Jambalaya Eggrolls January 15 2015
An easy dish for an Asian twist on a New Orleans classic. (Also a great way to turn jambalaya leftovers into a new dinner!)
You Will Need:
Jambalaya Girl Jambalaya Rice Mix
Protein of choice: Chicken & Sausage or Shrimp
Egg Roll Wraps
Shredded Cabbage and Carrots (easy tip: use pre-cut coleslaw mix)
Cook a pot of Chicken & Sausage or Shrimp Jambalaya using Jambalaya Girl Jambalaya Rice Mix.
Prep one egg roll wrap by dampening the edges with water (you can simply dip your finger in water and run along edges). This will help wrap to stick together once rolled.
Add one heaping spoonful of jambalaya and spoonful of shredded cabbage and carrots to center of wrap.
Fold in the two sides of wrap, then fold bottom of wrap.

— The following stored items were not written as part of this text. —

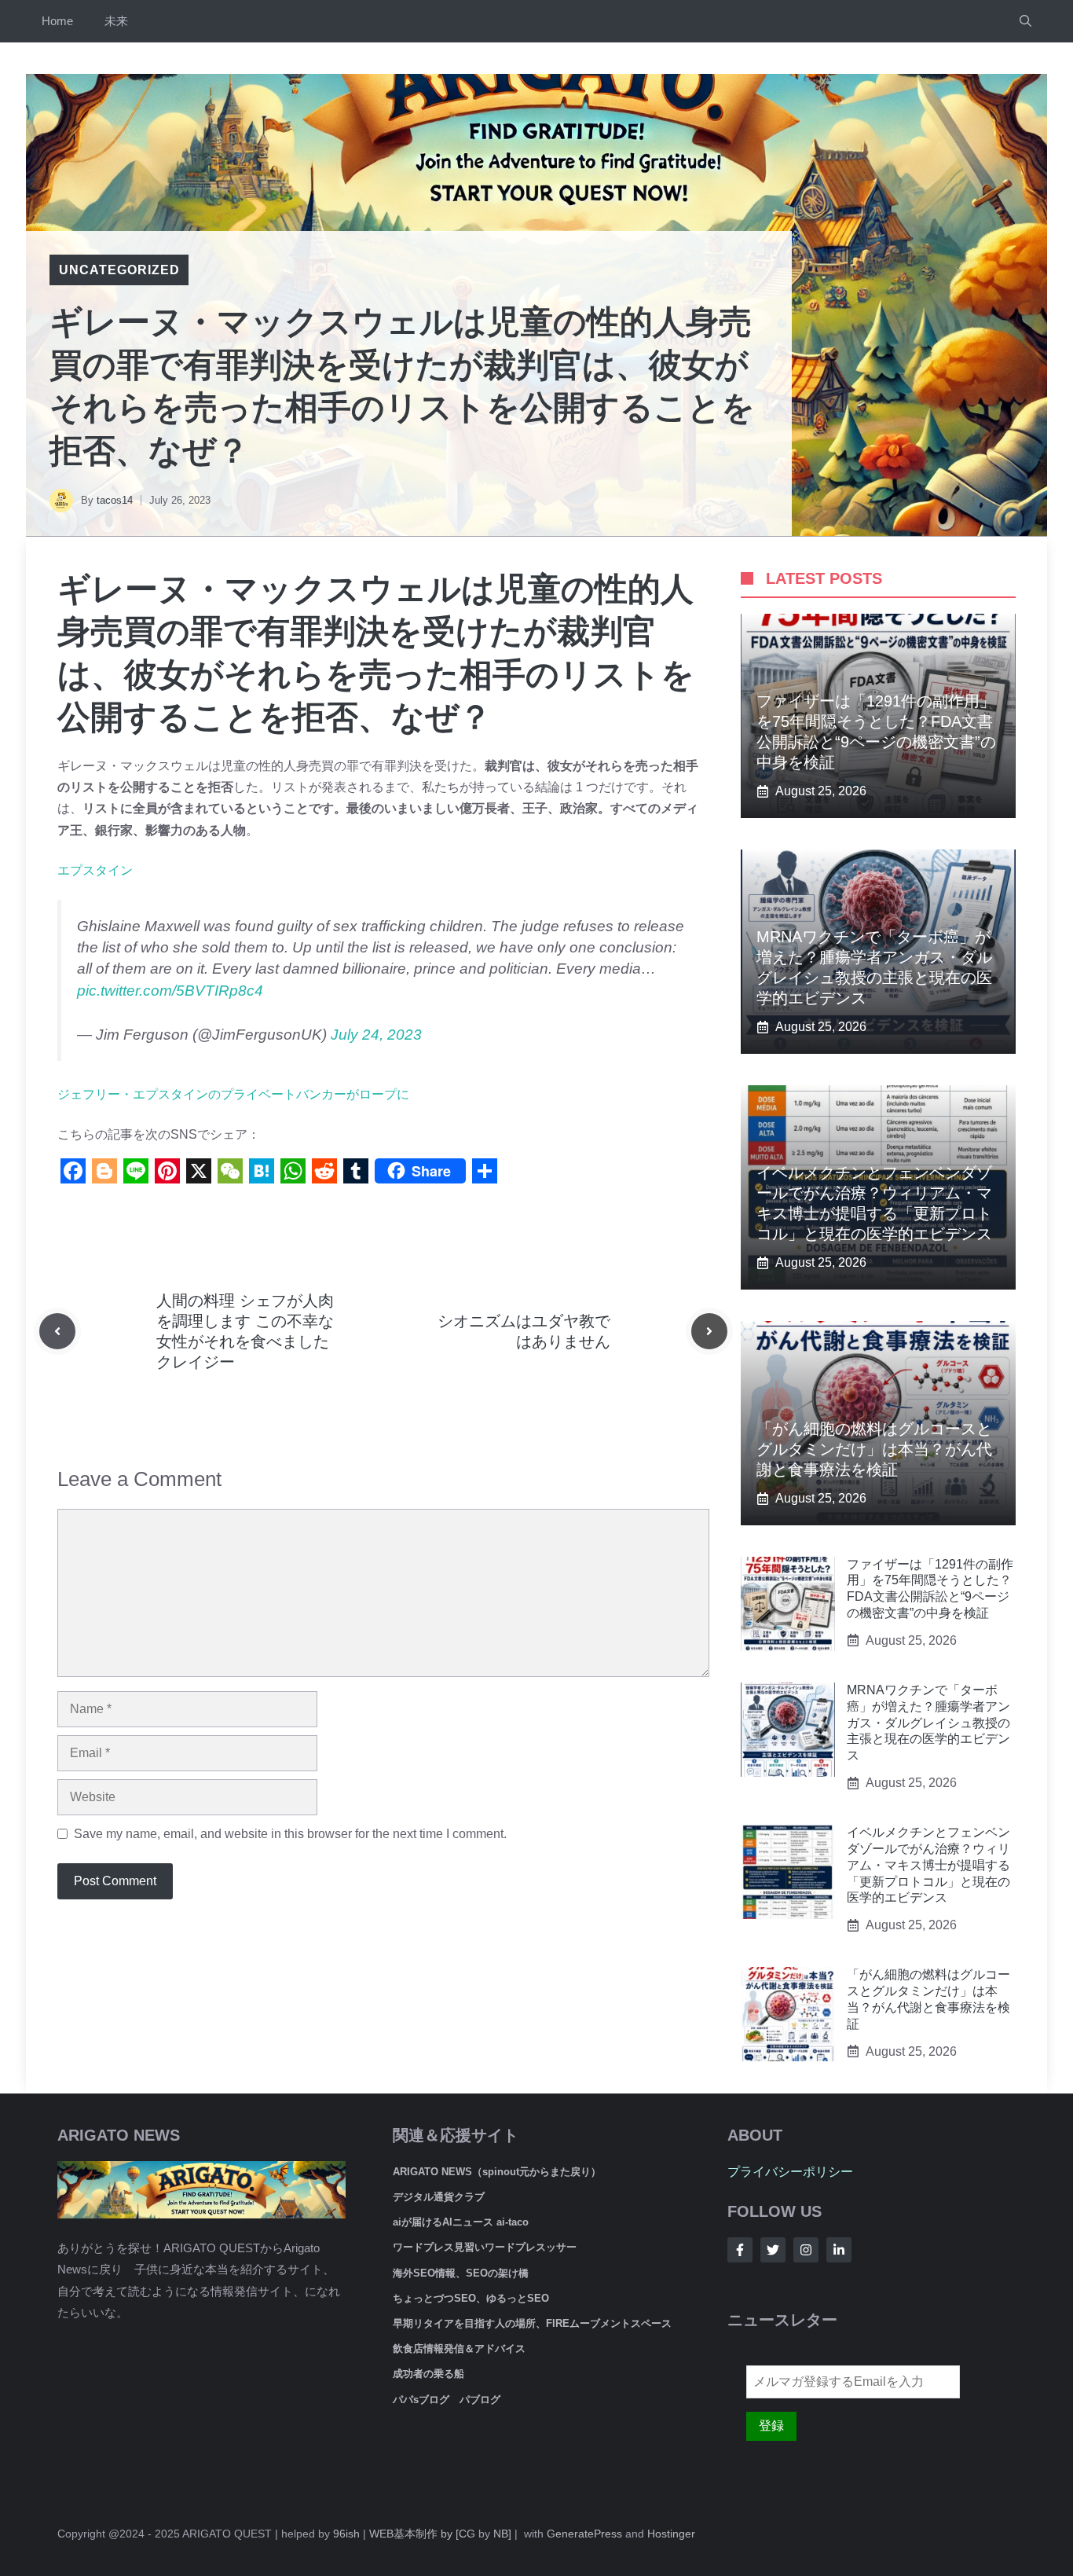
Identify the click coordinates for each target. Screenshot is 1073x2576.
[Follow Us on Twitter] (773, 2249)
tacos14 (115, 500)
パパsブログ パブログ (446, 2399)
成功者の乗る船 (428, 2374)
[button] (1025, 21)
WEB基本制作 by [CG (422, 2533)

Firmly roll wrap to close in top. Make sure all folds are closed; use water to adhere any loose areas.
In medium saucepan, heat oil to 350 degrees F. Oil needs to be deep enough to keep egg roll from touching bottom of pan. Add more oil, if needed.
Fry roll until golden brown, about 3 to 4 minutes. Drain on tray, let cool.
Drizzle with spicy remoulade sauce.
Shout “Yum Yum, Come Get You Some!” & serve.